***** Material for this exercise

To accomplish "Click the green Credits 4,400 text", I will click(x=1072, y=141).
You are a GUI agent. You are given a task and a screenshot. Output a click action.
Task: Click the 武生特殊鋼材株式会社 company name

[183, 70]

**********
***** Material for this exercise

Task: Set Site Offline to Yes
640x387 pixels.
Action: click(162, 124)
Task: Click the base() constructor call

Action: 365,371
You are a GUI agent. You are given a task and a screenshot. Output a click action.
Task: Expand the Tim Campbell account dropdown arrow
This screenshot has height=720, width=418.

**********
***** Material for this exercise

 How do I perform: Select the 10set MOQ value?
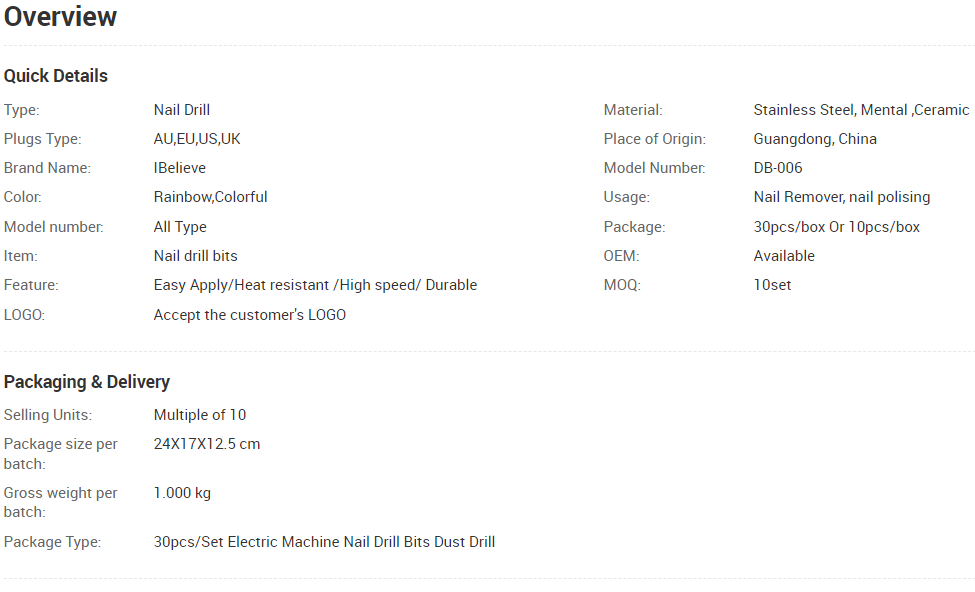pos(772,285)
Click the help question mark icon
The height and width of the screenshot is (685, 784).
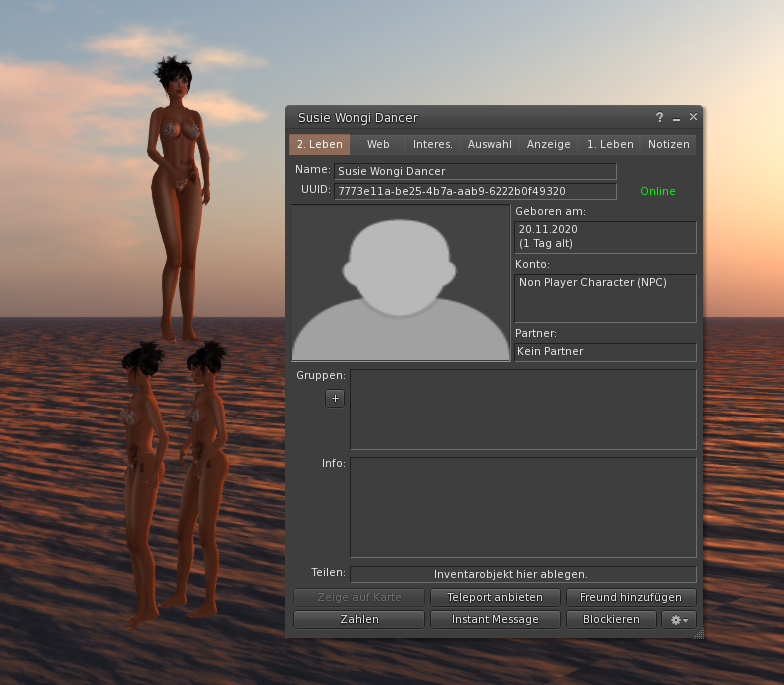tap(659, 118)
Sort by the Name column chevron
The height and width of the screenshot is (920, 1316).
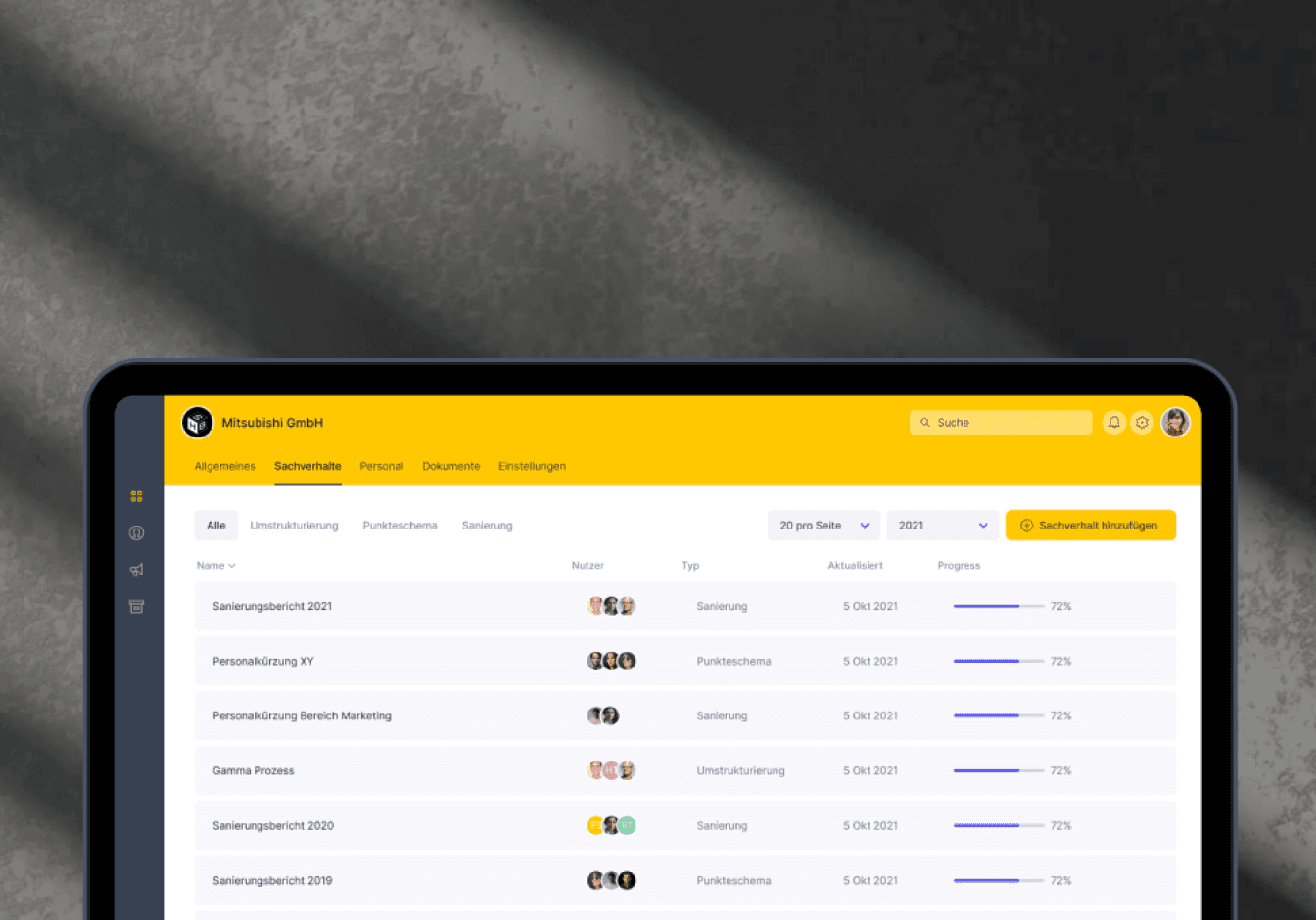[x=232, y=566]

**********

Directions for this task:
Output exactly one stretch of the listing: from the line containing "640x387 pixels." through the line containing "This screenshot has height=720, width=418.", both end lines included.

Expected answer:
640x387 pixels.
Action: click(162, 124)
Task: Click the base() constructor call

Action: 365,371
You are a GUI agent. You are given a task and a screenshot. Output a click action.
Task: Expand the Tim Campbell account dropdown arrow
This screenshot has height=720, width=418.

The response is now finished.